Abriss und Neubau statt Sanierung – das rentiert sich in Deutschland bei mehr als jedem zehnten Wohnhaus. Zu diesem Ergebnis kommt eine Studie, die am Mittwoch von der Kampagne »Impulse für den Wohnungsbau« in Berin vorgestellt wurde.

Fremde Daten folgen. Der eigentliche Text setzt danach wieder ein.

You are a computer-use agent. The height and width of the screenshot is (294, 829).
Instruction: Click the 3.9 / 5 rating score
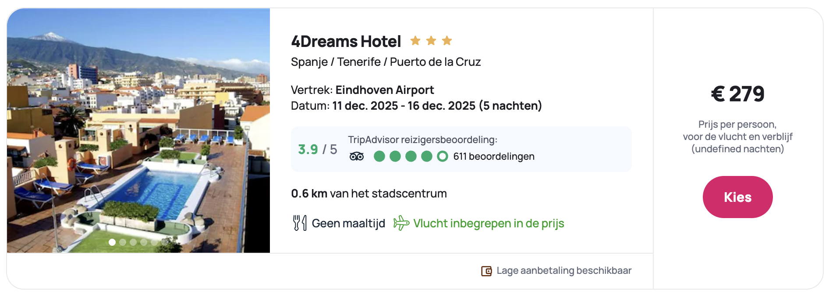pyautogui.click(x=317, y=150)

Der Bestand der Wohnhäuser in Deutschland ist in besserem Zustand als oft vermutet. Zu diesem Ergebnis kommt die bundesweite Studie der Kieler »Arbeitsgemeinschaft für zeitgemäßes Bauen« (ARGE), die Auskunft über die Bausubstanz von rund 36,2 Millionen Wohnungen in Ein-, Zwei- und kleineren Mehrfamilienhäusern gibt. 17 Prozent der Wohnungen, die bis Ende der 1970er Jahre gebaut wurden, sind demnach bereits weitgehend energetisch saniert, lediglich in vier Prozent der alten Wohngebäude hat es bislang keine Anstrengungen in dieser Hinsicht gegeben.

Dies klingt zunächst positiv. Die Kampagne »Impulse für den Wohnungsbau«, in der sich Verbände der Bauwirtschaft, die Gewerkschaft Bauen-Agrar-Umwelt (IG BAU) und der Deutsche Mieterbund zusammengeschlossen haben, geht jedoch davon aus, dass sich nur bei einem Teil der Gebäude weitere Investitionen in Sanierung finanziell lohnen. »Weitere Energieeffizienz-Maßnahmen sind dadurch mit weitaus höherem Aufwand verbunden, der sich nicht allein aus der Energiekosten-Einsparung refinanzieren lässt«, erläuterte der Präsident des Bundesverbandes Freier Immobilien- und Wohnungsunternehmen, Walter Rasch. Bei rund 175 000 Wohngebäuden rechnen sich nach der Studie Abriss und Neubau mehr.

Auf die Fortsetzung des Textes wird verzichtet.